> Work instruction:
In the entries that follow, how many lines contain the word "more"? Answer with the number only.
[Opening Source records section]
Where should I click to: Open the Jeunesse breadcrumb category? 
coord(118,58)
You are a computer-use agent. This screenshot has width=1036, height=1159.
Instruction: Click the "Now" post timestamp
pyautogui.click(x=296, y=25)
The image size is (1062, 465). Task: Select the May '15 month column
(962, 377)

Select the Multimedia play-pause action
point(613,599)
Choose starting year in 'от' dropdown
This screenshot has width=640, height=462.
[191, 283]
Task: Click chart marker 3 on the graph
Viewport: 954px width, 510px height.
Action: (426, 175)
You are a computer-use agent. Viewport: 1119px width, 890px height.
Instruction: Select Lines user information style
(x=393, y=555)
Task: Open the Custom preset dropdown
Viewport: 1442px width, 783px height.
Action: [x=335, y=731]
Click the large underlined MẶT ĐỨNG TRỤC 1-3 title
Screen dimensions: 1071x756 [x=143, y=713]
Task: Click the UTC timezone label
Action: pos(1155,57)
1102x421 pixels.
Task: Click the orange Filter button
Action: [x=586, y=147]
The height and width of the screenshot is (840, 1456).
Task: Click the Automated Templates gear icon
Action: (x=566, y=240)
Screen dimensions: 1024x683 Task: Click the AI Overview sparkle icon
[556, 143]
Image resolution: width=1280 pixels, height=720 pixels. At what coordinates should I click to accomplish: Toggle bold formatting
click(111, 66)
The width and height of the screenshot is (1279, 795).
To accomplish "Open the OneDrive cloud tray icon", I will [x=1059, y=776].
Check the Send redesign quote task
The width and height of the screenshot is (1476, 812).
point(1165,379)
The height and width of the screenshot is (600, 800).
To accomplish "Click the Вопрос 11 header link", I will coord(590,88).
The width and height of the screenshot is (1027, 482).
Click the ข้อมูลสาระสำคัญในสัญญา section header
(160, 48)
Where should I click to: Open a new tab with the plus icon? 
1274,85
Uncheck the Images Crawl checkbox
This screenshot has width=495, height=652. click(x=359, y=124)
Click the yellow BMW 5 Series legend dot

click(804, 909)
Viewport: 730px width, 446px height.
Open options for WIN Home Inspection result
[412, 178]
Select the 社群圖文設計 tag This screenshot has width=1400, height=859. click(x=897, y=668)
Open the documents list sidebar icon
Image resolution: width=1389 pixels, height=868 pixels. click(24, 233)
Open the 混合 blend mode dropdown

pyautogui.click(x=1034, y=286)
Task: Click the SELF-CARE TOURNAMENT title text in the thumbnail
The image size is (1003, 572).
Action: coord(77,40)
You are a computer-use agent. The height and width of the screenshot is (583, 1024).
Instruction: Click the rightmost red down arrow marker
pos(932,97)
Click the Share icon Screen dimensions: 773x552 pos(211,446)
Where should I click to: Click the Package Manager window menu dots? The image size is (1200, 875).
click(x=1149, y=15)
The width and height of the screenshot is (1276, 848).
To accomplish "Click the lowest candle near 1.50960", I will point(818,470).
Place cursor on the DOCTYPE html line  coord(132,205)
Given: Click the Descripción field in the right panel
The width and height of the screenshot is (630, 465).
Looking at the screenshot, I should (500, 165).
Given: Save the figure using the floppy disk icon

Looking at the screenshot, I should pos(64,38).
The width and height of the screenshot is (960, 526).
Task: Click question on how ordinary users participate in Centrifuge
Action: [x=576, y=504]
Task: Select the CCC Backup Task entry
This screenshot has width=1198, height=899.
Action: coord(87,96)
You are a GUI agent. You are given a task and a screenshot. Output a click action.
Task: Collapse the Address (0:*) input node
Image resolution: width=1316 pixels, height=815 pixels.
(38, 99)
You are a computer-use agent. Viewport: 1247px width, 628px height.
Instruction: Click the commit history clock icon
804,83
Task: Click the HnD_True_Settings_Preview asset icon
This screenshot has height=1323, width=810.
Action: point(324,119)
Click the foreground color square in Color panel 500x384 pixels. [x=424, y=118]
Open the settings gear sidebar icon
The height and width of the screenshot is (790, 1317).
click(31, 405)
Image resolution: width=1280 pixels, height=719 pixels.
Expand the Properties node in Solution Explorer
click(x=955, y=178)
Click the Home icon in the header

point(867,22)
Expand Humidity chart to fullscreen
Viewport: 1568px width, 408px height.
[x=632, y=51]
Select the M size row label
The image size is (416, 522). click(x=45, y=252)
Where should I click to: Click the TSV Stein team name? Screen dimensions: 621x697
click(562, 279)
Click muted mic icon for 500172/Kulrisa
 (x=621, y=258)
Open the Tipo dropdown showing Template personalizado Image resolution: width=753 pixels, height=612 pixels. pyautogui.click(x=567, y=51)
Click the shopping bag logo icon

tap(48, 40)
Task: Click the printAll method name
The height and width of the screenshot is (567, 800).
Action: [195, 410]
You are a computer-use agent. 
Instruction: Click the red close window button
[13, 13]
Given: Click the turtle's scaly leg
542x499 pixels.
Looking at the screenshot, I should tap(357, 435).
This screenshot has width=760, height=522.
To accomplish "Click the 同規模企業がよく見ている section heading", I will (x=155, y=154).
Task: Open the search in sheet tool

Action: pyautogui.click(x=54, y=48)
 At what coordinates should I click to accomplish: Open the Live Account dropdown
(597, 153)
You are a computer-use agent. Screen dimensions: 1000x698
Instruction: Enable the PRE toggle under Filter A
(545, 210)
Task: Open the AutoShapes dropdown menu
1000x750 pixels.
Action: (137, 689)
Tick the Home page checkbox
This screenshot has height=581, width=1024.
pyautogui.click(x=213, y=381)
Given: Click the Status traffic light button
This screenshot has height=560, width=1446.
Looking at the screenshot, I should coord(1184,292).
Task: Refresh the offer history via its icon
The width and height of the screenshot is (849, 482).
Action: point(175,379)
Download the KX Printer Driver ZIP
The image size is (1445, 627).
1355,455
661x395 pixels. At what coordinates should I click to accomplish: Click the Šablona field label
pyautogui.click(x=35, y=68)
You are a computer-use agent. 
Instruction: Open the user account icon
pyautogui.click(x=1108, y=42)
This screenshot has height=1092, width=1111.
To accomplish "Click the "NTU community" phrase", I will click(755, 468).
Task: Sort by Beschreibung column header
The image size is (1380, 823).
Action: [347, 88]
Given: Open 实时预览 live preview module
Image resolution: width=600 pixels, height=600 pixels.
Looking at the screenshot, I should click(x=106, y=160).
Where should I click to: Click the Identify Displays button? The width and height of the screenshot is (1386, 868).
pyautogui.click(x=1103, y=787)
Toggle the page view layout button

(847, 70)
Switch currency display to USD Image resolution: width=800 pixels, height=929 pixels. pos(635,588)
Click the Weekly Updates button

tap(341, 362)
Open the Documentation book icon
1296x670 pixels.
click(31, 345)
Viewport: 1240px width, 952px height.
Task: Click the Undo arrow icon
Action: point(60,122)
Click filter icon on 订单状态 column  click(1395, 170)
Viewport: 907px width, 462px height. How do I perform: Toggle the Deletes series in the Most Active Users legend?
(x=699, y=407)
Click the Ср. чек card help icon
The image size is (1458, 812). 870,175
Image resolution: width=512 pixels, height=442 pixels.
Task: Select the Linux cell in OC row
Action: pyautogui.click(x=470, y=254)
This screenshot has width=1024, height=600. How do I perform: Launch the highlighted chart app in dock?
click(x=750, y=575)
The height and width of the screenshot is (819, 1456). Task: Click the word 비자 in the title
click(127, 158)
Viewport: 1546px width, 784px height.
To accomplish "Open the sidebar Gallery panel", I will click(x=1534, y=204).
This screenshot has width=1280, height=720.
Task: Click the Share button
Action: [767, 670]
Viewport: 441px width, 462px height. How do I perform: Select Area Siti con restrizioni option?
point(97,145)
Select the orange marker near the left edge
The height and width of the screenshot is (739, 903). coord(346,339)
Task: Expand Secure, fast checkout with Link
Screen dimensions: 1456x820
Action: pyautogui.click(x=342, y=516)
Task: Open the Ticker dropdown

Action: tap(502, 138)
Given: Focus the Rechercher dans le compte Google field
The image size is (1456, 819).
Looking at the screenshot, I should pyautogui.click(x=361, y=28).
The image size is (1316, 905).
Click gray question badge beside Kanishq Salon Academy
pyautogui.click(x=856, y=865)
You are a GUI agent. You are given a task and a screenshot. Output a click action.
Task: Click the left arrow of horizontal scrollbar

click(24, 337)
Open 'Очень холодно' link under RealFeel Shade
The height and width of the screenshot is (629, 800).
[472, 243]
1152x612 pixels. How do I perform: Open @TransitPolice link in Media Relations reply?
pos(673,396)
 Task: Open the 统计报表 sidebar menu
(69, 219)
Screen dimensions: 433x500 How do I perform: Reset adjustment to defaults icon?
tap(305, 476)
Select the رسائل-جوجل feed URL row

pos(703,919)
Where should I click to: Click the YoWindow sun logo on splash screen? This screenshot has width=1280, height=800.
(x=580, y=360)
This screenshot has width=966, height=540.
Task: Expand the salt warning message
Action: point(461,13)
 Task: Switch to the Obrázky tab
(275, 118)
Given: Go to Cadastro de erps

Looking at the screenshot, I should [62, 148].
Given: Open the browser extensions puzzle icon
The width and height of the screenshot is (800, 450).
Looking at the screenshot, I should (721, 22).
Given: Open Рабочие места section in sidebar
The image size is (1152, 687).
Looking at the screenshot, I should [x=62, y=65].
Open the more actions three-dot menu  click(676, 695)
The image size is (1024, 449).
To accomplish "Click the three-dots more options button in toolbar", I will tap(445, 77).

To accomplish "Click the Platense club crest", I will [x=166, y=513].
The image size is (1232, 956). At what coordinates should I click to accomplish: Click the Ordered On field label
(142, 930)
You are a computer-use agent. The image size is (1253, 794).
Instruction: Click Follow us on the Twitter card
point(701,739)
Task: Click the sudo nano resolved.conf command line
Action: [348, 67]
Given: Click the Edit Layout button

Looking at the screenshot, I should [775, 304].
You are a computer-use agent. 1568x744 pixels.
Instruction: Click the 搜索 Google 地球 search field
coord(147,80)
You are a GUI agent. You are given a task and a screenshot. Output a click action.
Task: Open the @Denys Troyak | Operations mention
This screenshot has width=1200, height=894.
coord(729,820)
[Closing Source records section]
> Expected answer:
2